15. The endoluminal device of claim 1 comprising a plurality of support members.

16. An endoluminal device including an apparatus for delivering an agent between an endoluminal prosthesis and a wall of a body lumen, the apparatus comprising: a support member configured for placement between the prosthesis and the wall of the body lumen, wherein the support member includes a shape memory material changeable from an undeployed state to a deployed state; a capsule carried by the support member; and an agent in the capsule.

17. The endoluminal device of claim 16 further including a capsule having a plurality of individual capsulets.

18. The endoluminal device of claim 17 wherein the individual capsulets are in fluid communication with each other.

19. The endoluminal device of claim 17 wherein the individual capsulets are not in fluid communication with each other and each capsulet contains a discrete volume of agent.

20. The sealing device of claim 17 wherein the capsulets are configured such that they each have individual predetermined ranges of pressures for release.

21. The sealing device of claim 17 wherein the individual capsulets and corresponding linkages between the capsulets comprise a single integrated unit.

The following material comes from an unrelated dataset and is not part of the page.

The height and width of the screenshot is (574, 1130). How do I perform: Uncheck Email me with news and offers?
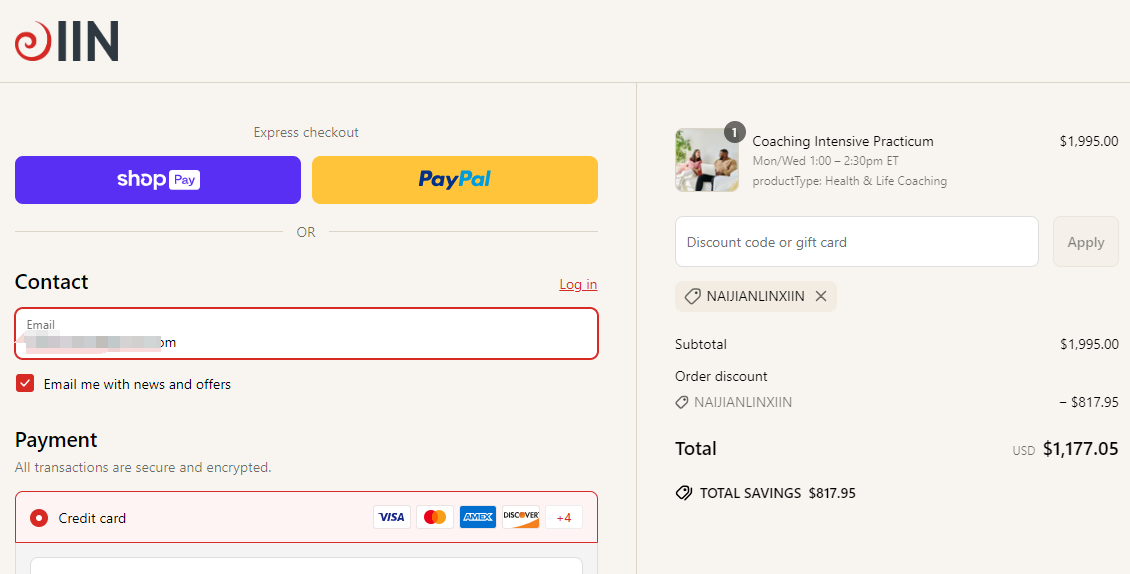click(x=25, y=384)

22. An endoluminal assembly including: at least one support member; at least one agent carried by said support member, wherein said support member is changeable between a first relatively reduced radial configuration and a second relatively increased radial configuration; and wherein in said first reduced radial configuration, the support member comprises an elongate member having a length which extends a distance from a first end to a second end; and wherein in said second increased radial configuration, said distance between said first end and said second end is relatively reduced; said assembly further including a delivery means configured to hold said support member in said first reduced radial configuration, said delivery means also configured to deliver said endoluminal prosthesis to a target site in a vessel; wherein said at least one support member of the assembly is configured for placement at least partially between said endoluminal prosthesis and a wall of a body lumen.

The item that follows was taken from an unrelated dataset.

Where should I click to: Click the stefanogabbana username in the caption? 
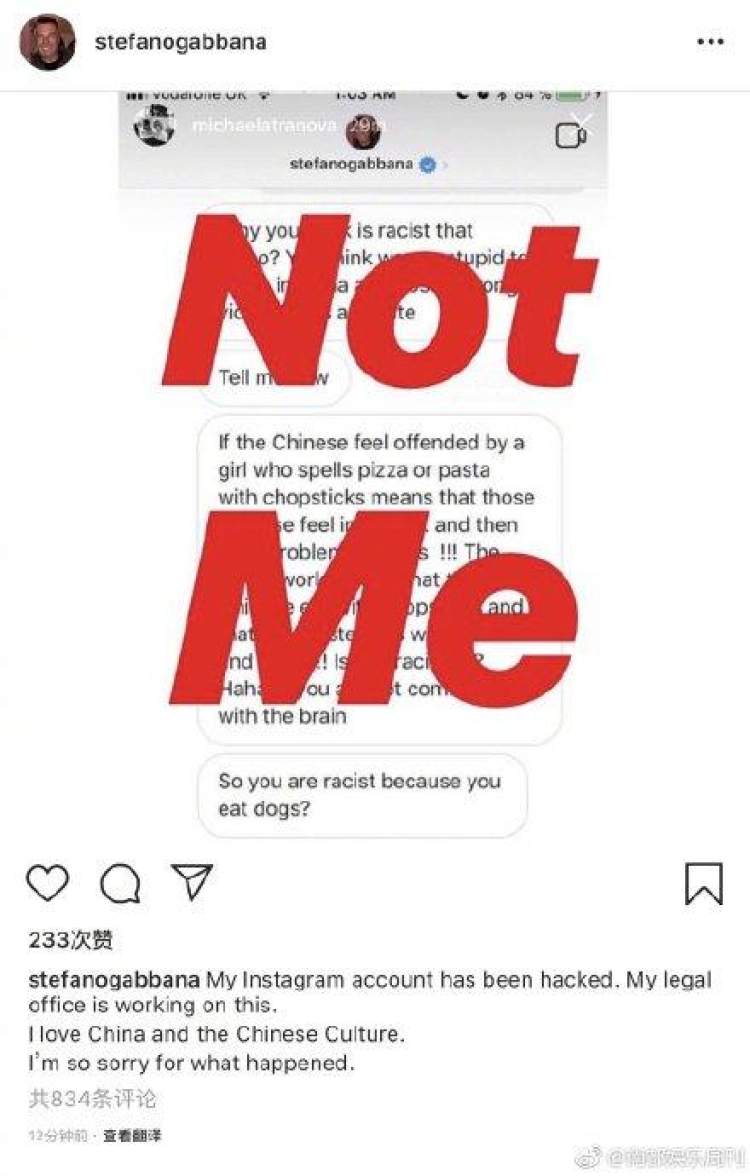(114, 979)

23. A method for delivering at least one agent between an endoluminal prosthesis and a wall of a body lumen, the method comprising: advancing a sealing device to a desired location in the body lumen, said sealing device comprising a support member and at least one agent carried by the support member; causing or allowing said support member to change from a first relatively reduced radial configuration to a second relatively increased radial configuration,

wherein in said second increased radial configuration said support member defines a receiving region to receive at least a portion of the endoluminal prosthesis; advancing the endoluminal prosthesis to a desired location wherein at least part of the prosthesis is received in said receiving region of said support member; positioning an expandable member within a lumen of the endoluminal prosthesis and radially expanding the expandable member to exert a force on said support member; wherein said force causes the release of said agent from said support member.

24. A method for delivering an agent between an endoluminal prosthesis and a wall of a body lumen, the method comprising: advancing the endoluminal prosthesis to a desired location in the body lumen, wherein the endoluminal prosthesis includes a sealing device positioned between the prosthesis and the wall of the body lumen, and wherein the sealing device includes (a) a support member including a shape memory material, and (b) a capsule carried by the support member; positioning an expandable balloon in the body lumen with the sealing device between the balloon and the wall of the body lumen; and radially expanding the balloon to press the sealing device against the wall of the body lumen until the capsule releases an agent contained within the capsule.